Tabaco - Tabaquismo *

 

sábado 10 de febrero de 2007

Nicotina El cerebro del fumador


Una lesión cerebral y un fumador empedernido que repentinamente dejó de fumar. Así empieza un atractivo estudio que se publica en el último número de «Science» que podría abrir una vía para desarrollar nuevos tratamientos contra el tabaquismo. Científicos de la Universidad de Iowa (EE.UU.) han identificado la ínsula, como la región del cerebro que gobierna el deseo de fumar. Poco más grande que una moneda de euro, la ínsula está situada en una zona profunda del cerebro. La pista que llevó a los investigadores a pensar que podría estar relacionada con el deseo de fumar fue el caso sorprendente de un paciente que sufrió un infarto cerebral y dañó esa zona.

Tras el ictus, el fumador empedernido que fumaba dos paquetes diarios perdió las ganas de encenderse un cigarrillo. Había fumado desde los 14 años y le costaba reprimirse en las situaciones en que no debía fumar, pero le gustaba tanto su adicción que nunca había intentado dejarlo. Hasta que sufrió el ictus. «Mi cuerpo se olvidó de fumar», decía a los neurólogos que le trataban. Nunca más volvió a fumar y sin ningún esfuerzo.
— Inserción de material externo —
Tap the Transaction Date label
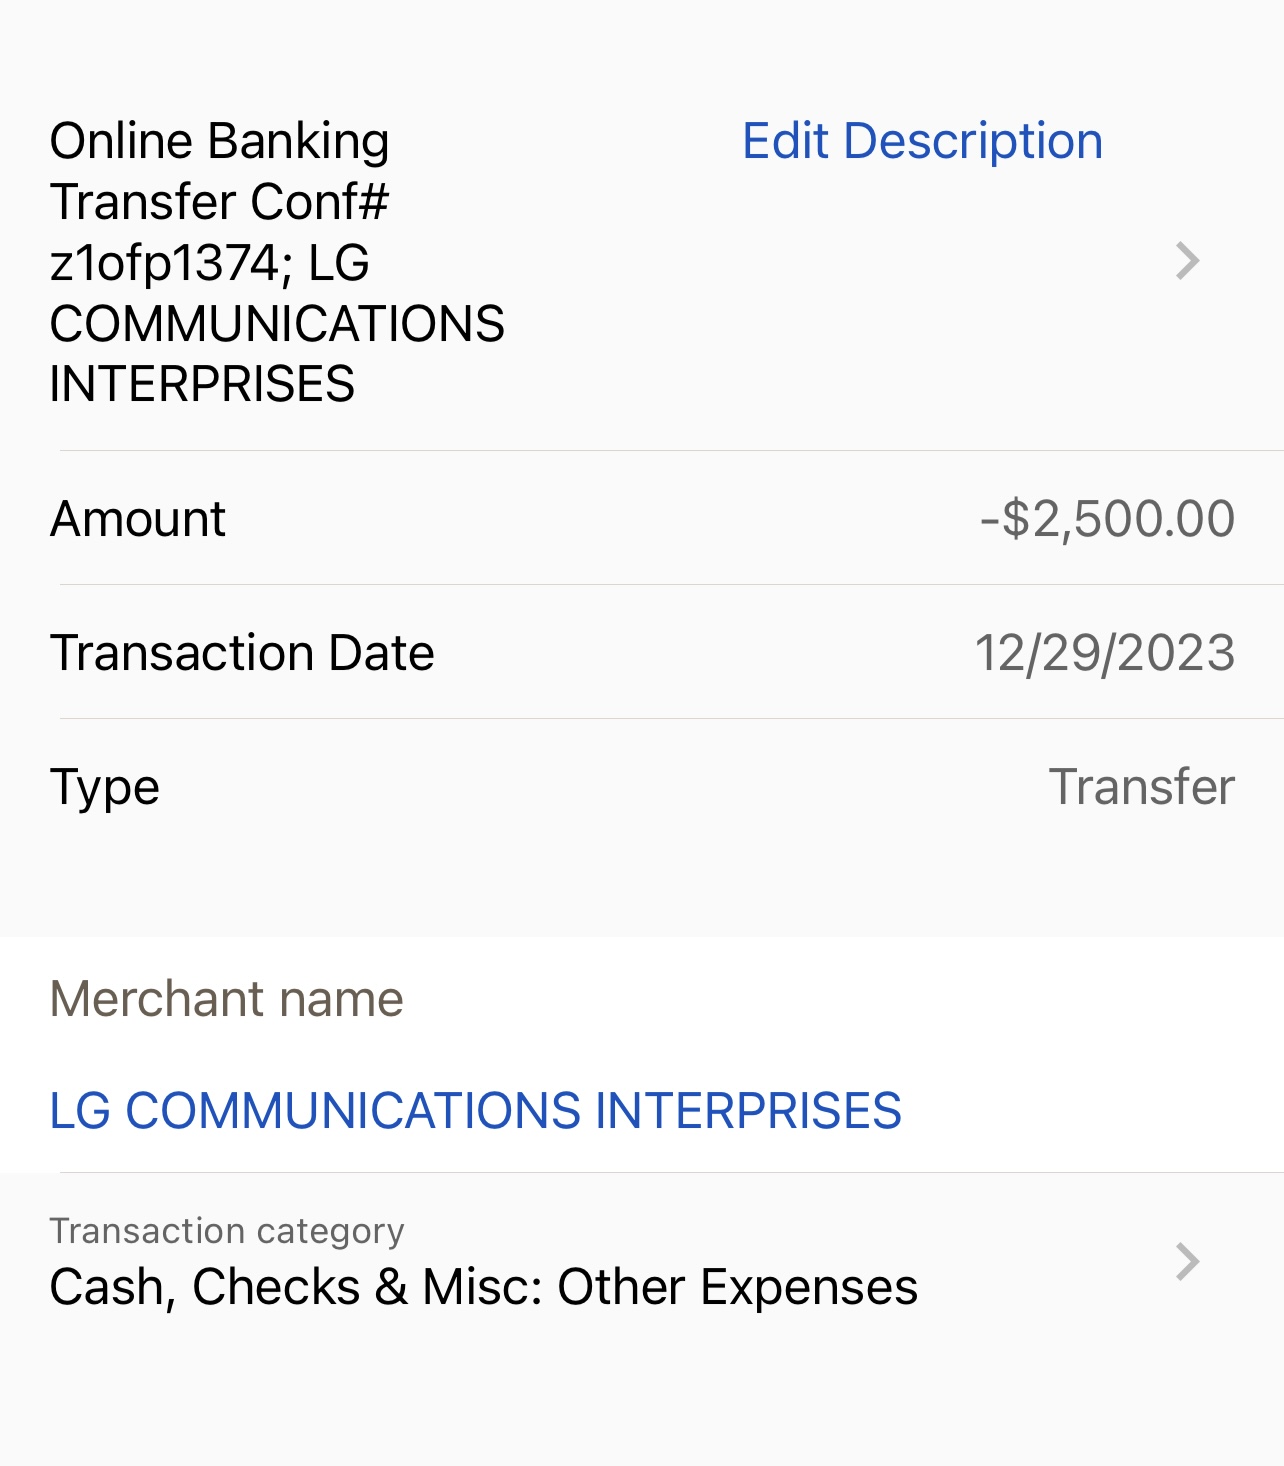This screenshot has height=1466, width=1284. [x=242, y=653]
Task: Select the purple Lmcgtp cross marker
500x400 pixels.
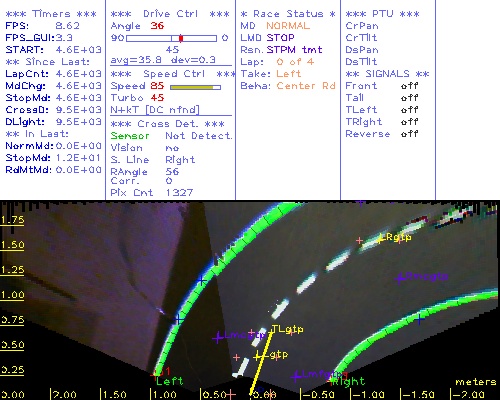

Este caso fue el arranque de un pequeño ensayo clínico con 69 pacientes, daño cerebral y fumadores antes de su accidente cerebrovascular. Diecinueve habían sufrido daños en la ínsula y trece de ellos habían dejado de fumar sin problemas. Los investigadores no encuentran un motivo para explicar por qué los demás no fueron capaces de dejarlo.

Nuevos tratamientos

La inducción del daño cerebral no se propone como fórmula rápida y eficaz para desengancharse de la nicotina, pero este novedoso trabajo puede cambiar el curso de la investigación de las adicciones. Lo más importante es que será posible desarrollar nuevos tratamientos para dejar de fumar que actúen directamente sobre la ínsula. El primer paso podría ser la fabricación de cigarrillos sin nicotina para satisfacer la ínsula, simulando el consumo de tabaco mientras se reduce la dependencia de la nicotina. Otra posibilidad es la estimulación magnética de esta zona.